Man, there has been some serious neglect up in here. Sorry about that.
Well peeps, life is awesome right now. For serious. Today I had one of those feel sorry for yourself days. You know the kind, I read a sappy love story and then cried myself into a peaceful nap. It was pathetic, really. But it kinda felt good. Because then I went to class and talked with two of my most wonderful friends, walked home in the cool breeze and even crunched some leaves. I came home and made some delicious soup and when Drew came home, he gave me a giant hug and told me everything was ok. I played in a flag football game (we totally won, but I didn't even know) and had a really great time. And then I was doing the dishes and I just thought what a wonderful life I have. I have so many blessings and wonderful things and people in my life, I should never have anything to complain about (although I believe that a good cry is nice and healthy every once in a while).
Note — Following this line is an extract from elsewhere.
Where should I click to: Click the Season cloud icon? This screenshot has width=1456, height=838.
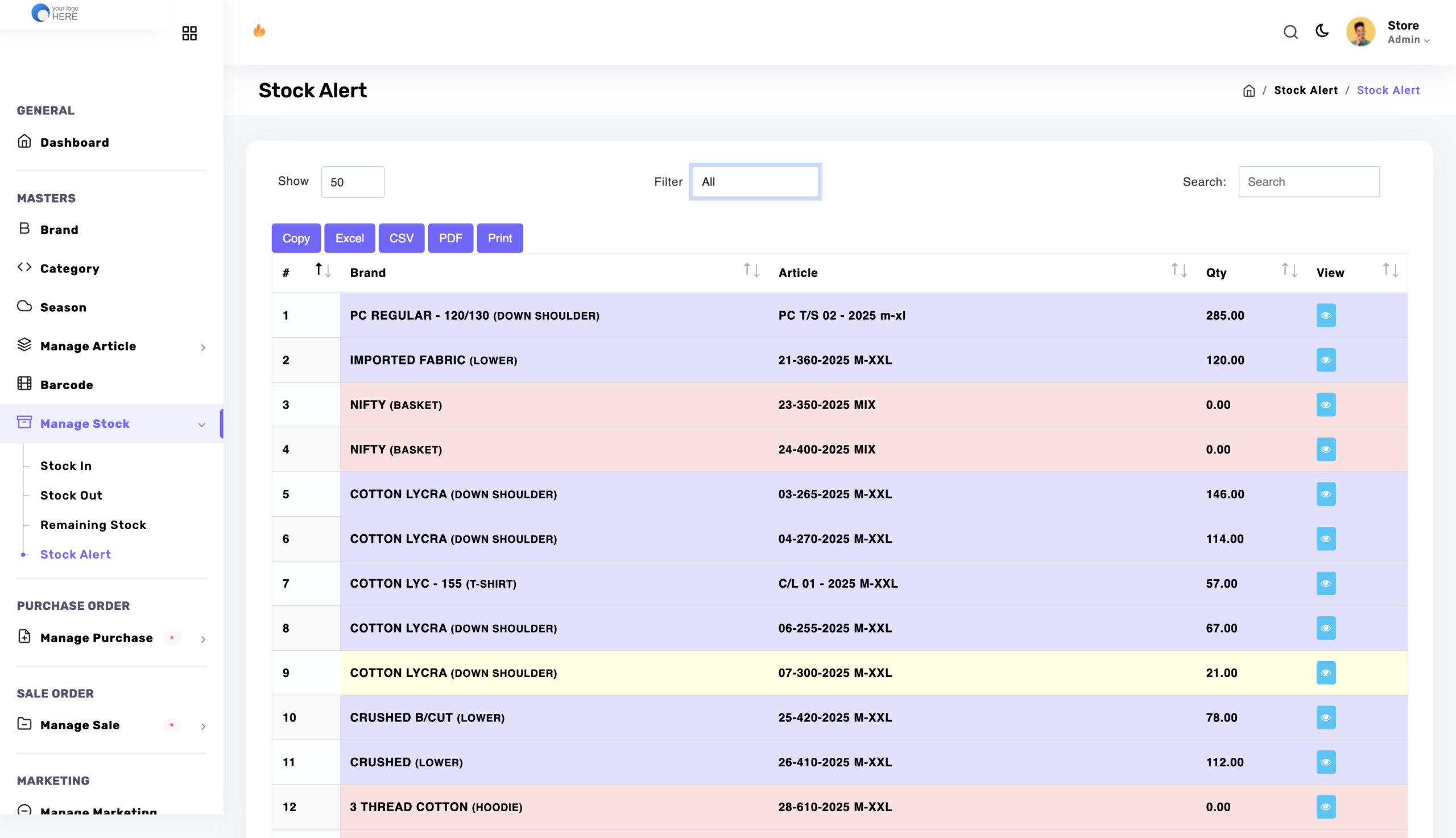(24, 306)
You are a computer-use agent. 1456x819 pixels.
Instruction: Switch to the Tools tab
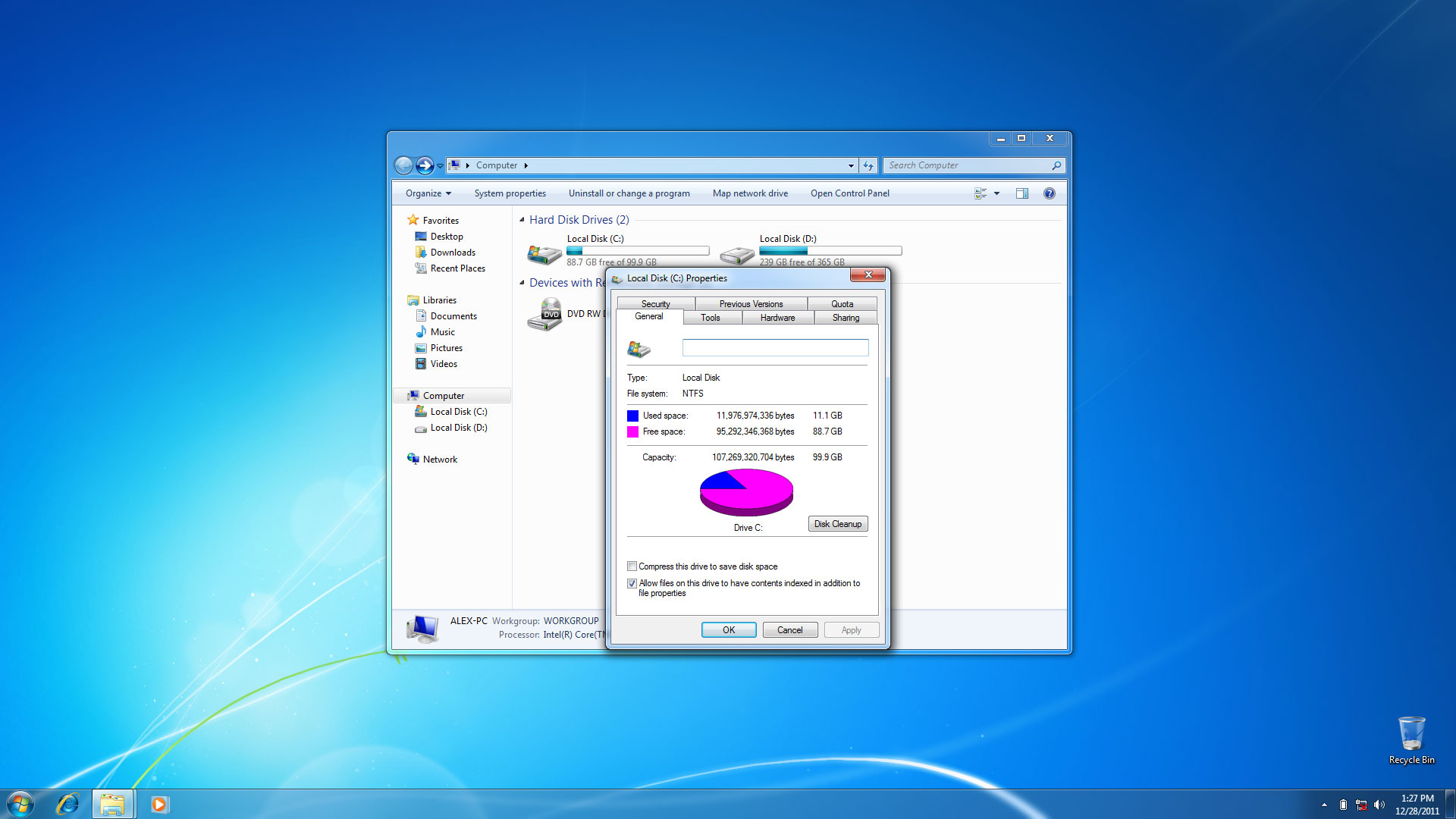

It's just that I love to be married to the sweetest, most caring, and hilarious best friend in the world. And he's cute, too. I love our tiny apartment and the fun times we have here together. I love school and all of the things I'm learning and all of the people I'm meeting. I love that I get to walk outside so much and that we live in one of the most beautiful places on earth. I love that I get to be with my family so much, they are a great strength to me and truly my best friends. I love Flow, the most addicting game ever... who let me have a smart phone?? But seriously, it's so fun. Get it. I love the atonement and that I can see the many ways that it is helping me right now and every day. I'm grateful that I can be better and that I have guidance and comfort. I love the Gospel and that I am a member of the true church. I have everything I need for peace and happiness and my life truly is good.
So, as a life lesson for me, I'll go ahead and cry sometimes. Cause by golly, it feels good. But at the end of the day I'll remember that God wants me to be happy. That's His plan and He has given me everything I need. I'll count my blessings and know that life is good!
Also, Modern Family, I'm happy about that too. Can I get an amen?